### Exercise objective
Copy, with no pictures, the line that contains "Screen dimensions: 670x497" and each line after it down to the end of the entries below, exactly.

### The records
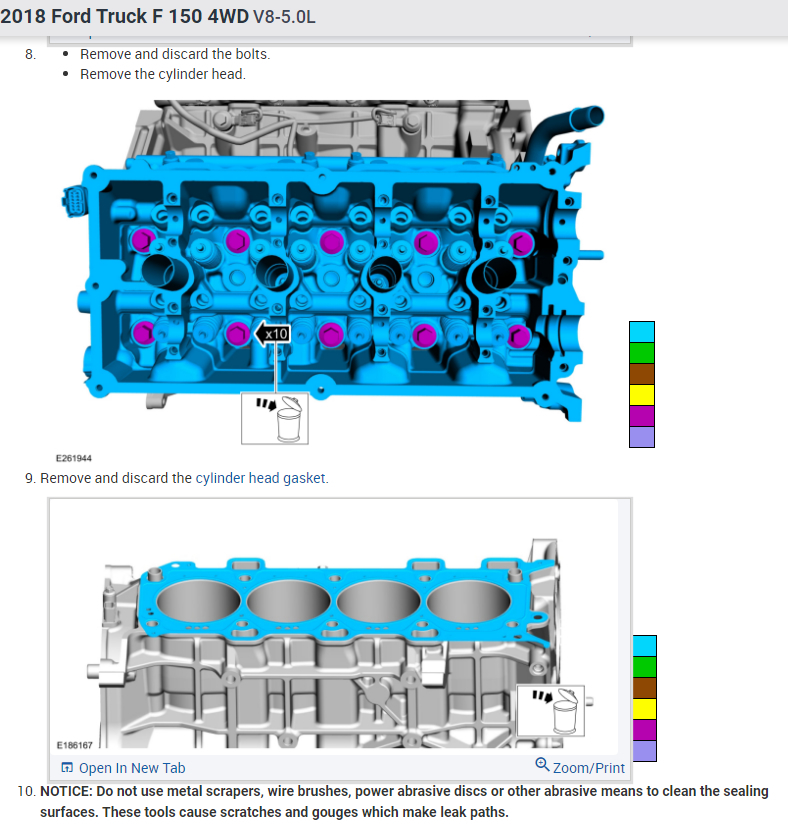Viewport: 788px width, 834px height.
Task: Pick the green swatch beside the cylinder head diagram
Action: 642,353
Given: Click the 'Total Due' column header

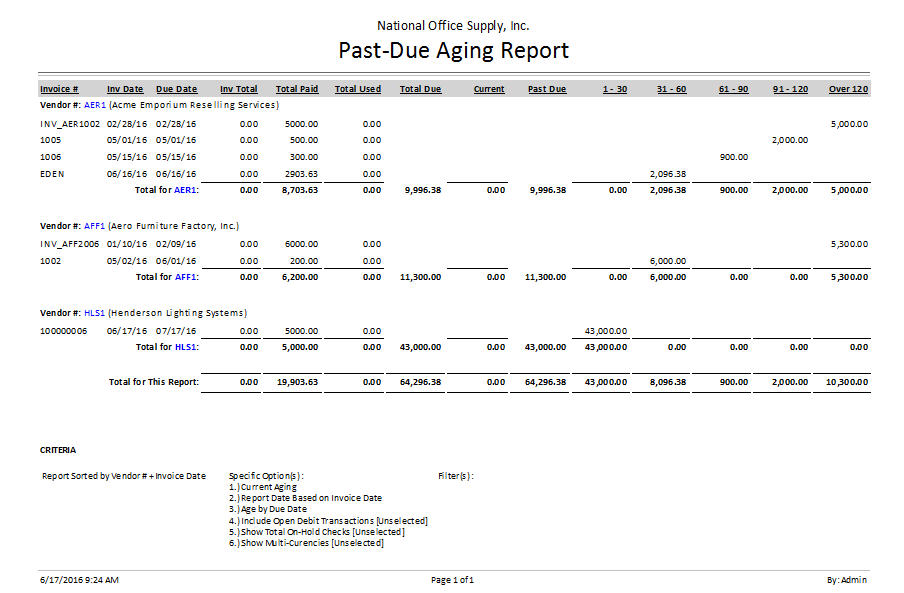Looking at the screenshot, I should tap(420, 89).
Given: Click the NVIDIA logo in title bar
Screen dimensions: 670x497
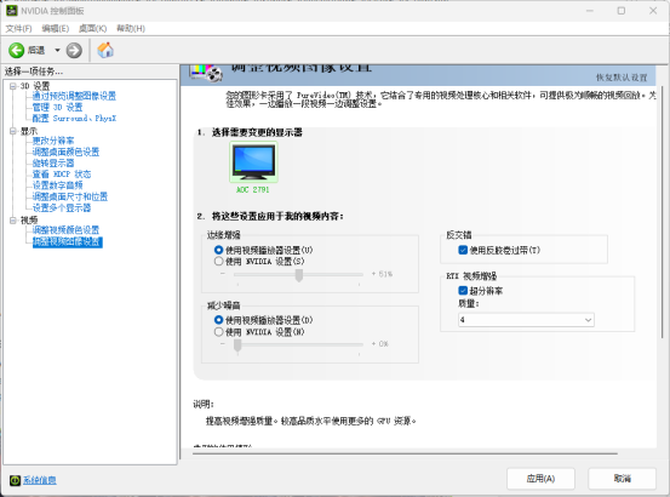Looking at the screenshot, I should (x=10, y=11).
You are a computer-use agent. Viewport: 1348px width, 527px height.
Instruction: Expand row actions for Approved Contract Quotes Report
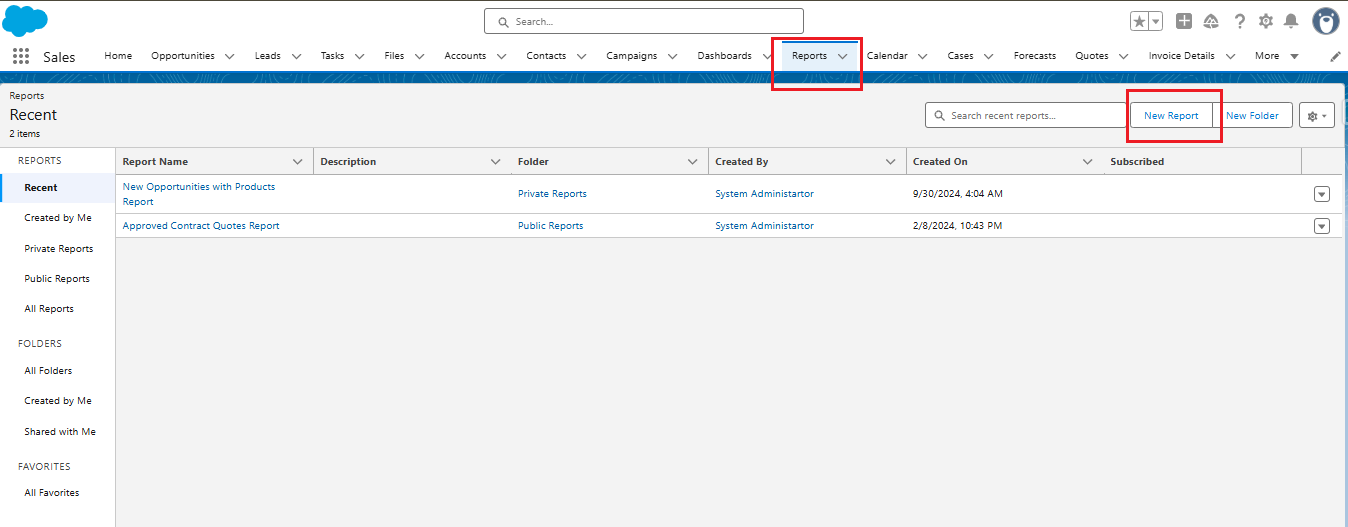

### Written response
Screen dimensions: 670x497
Looking at the screenshot, I should (x=10, y=11).
You are a computer-use agent. Viewport: 1348px width, 527px height.
Instruction: Expand row actions for Approved Contract Quotes Report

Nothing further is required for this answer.